The first commercially-available USB flash drives were released in 2000 with a storage size of just 8 megabytes. Fast forward eleven years and the size has increased by roughly 130,000x or more. Today a 8GB USB flash drive cost as a little as £7 and obviously can store a lot more data with ease. 8MB was just enough for a few documents, these days 128GB could store all the data on someone’s computer … documents, photos, videos, music, accounts and a lot more, including sensitive personal data.
Due to the shear storage capacity and price, individuals and companies can now easily afford USB flash drives. Documents can be copied in seconds, carried around or posted. This can, of course, result in a serious security problem as most USB flash drives have no encryption or password protection. If someone loses a USB flash drive on the train, someone will pick it up and automatically plug it into their own computer.

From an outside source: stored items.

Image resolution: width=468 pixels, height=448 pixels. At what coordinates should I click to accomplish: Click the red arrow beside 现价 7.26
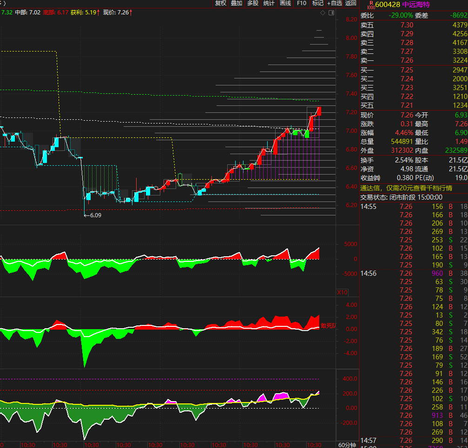tap(131, 13)
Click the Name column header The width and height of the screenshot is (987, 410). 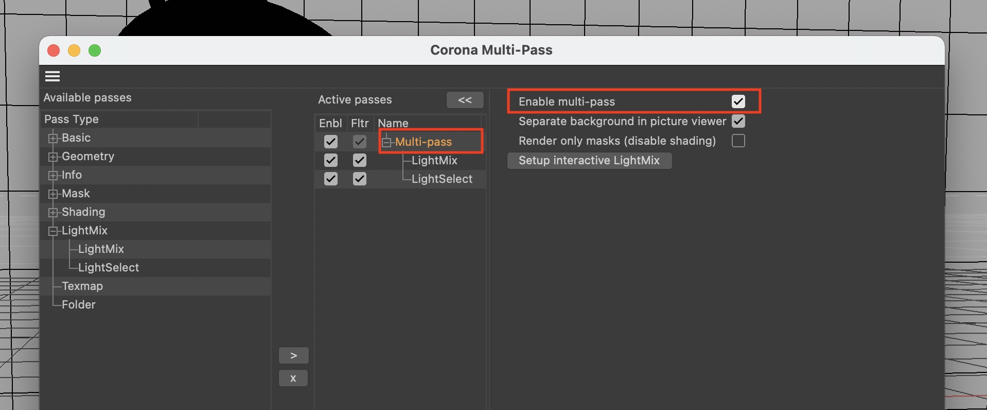coord(393,123)

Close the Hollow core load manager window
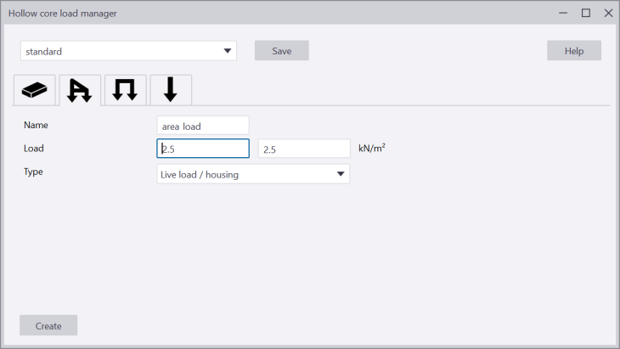(607, 13)
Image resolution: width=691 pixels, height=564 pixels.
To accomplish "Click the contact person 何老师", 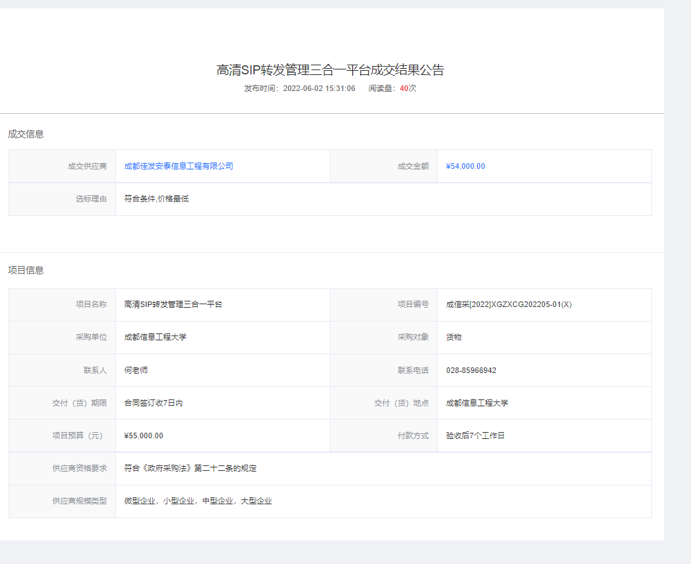I will pos(135,370).
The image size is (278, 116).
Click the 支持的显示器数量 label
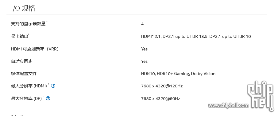click(28, 24)
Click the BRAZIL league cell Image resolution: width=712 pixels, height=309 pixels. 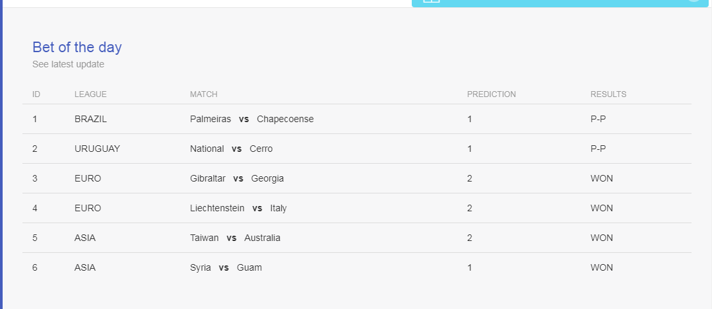90,119
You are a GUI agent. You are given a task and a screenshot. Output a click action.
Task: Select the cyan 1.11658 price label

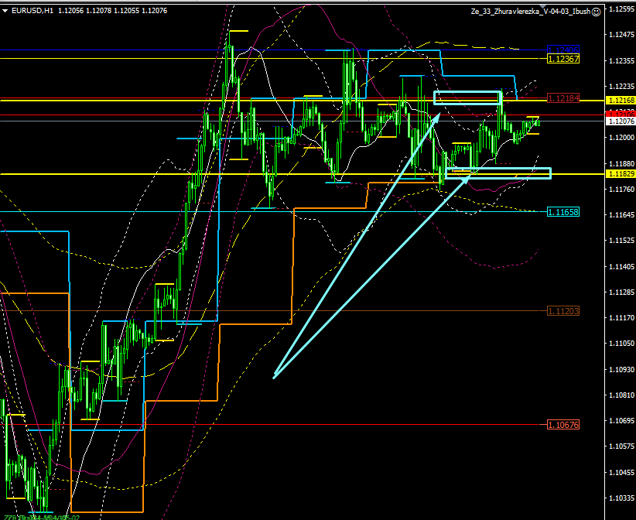(562, 211)
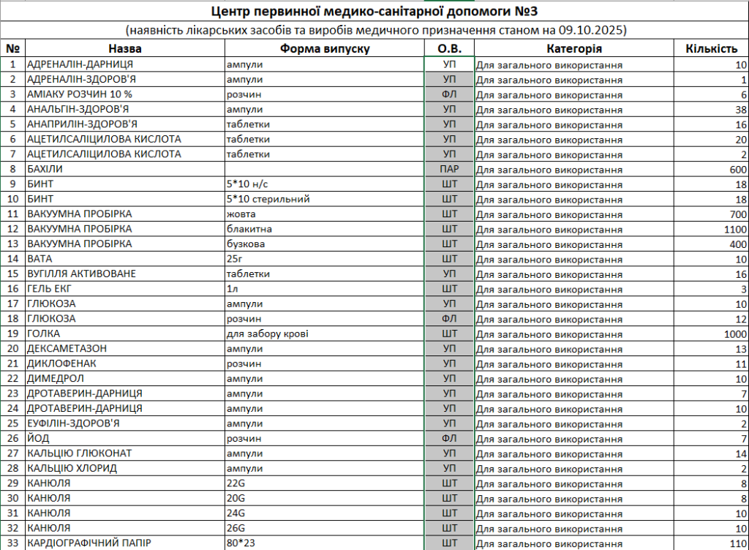The image size is (749, 550).
Task: Select the quantity 600 cell for БАХІЛИ
Action: click(710, 169)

Out of curiosity, the ‘finder’ will browse through your data and, of course, there is a small chance that he or she may try to return it to you if the data includes a contact. While the ‘finder’ may be an innocent commuter, he or she could also post your data on forums, sell it to rival companies or sell it to the press. In a moment your precious personal or business data could be all over the media. The result … bad publicity, loss of customers, loss of license and/or a fine of up to £500,000 or more.
Secure solutions such as the IronKey are available … but at a cost of between £70 and £300 per USB flash drive. IronKeys do offer high levels of security and compliance but at a starting price of £70 they are not cheap and no-one wants to lose £70 in a instant. Another option is TrueCrypt, an open-source free tool for securing USB devices which offers high security but no compliance and it is slow and technical to set up. It is simply not practical for a company to spend one or more hours setting up a single device.

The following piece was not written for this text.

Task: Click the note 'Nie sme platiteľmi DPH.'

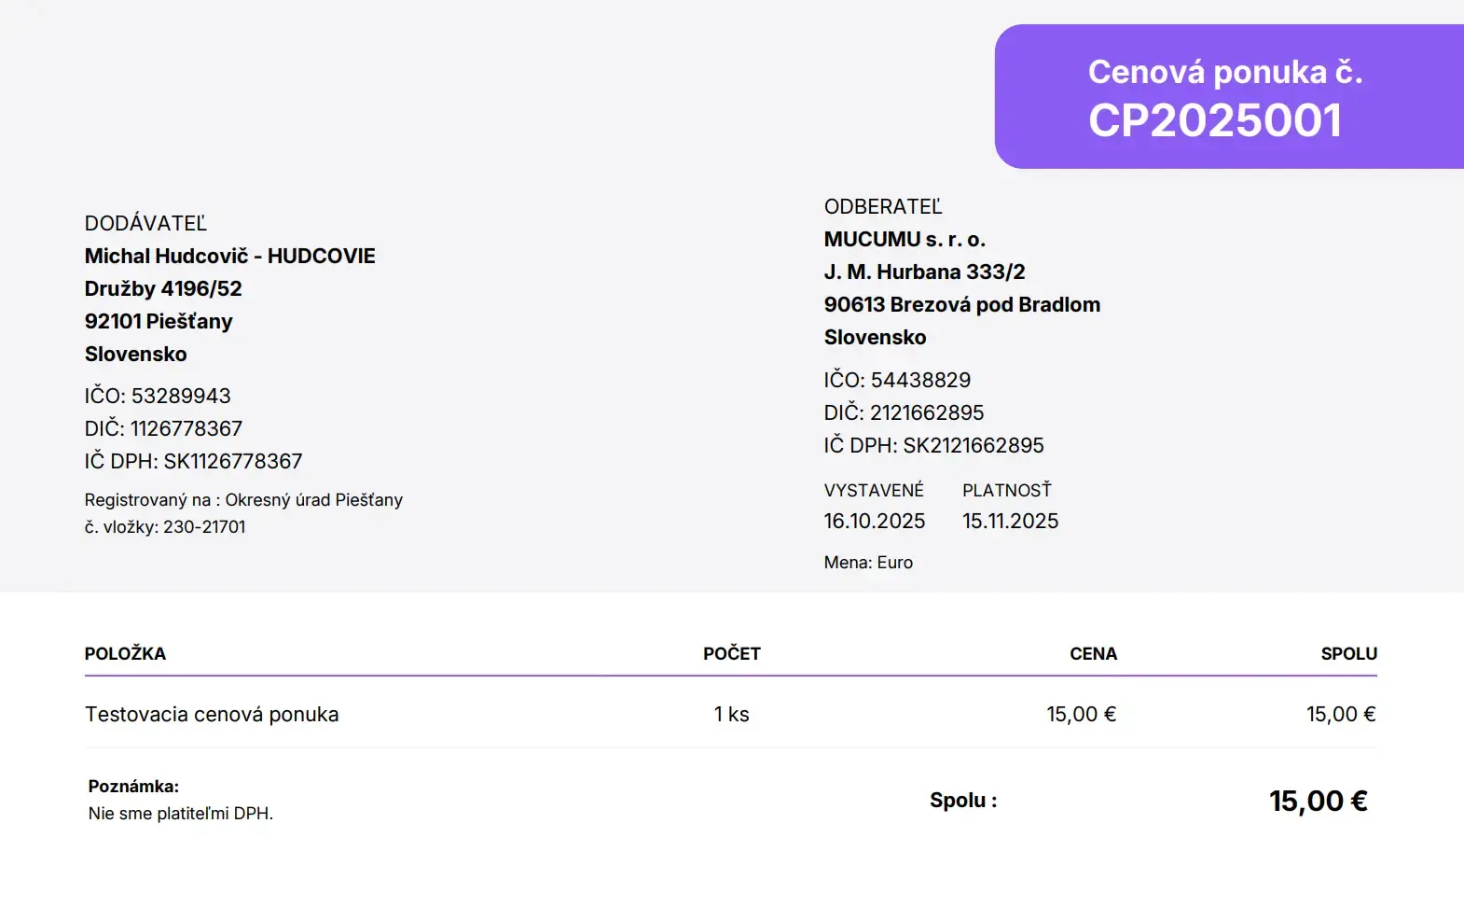Action: [180, 813]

Schools, local councils, the NHS and businesses have a habit of losing sensitive data on USB drives. In 2008 the discovery of a USB memory stick containing classified NATO information in a Stockholm library prompted a high-level meeting between Swedish Military Intelligence and Security Service and international defence officials. Sadly, numerous similar incidents regularly appear in the media.
Policy alone will not stop data leaks from removable media such as the USB stick, USB hard drives, CDs, DVDs and memory cards. As the expression goes, ‘rules are meant to be broken’ and it only takes one non-compliant employee to cause a major problem. A better solution is implementing a pro-active mandatory encryption solution that will stop un-encrypted data from leaving the building and ensure that all files saved to removal media are encrypted.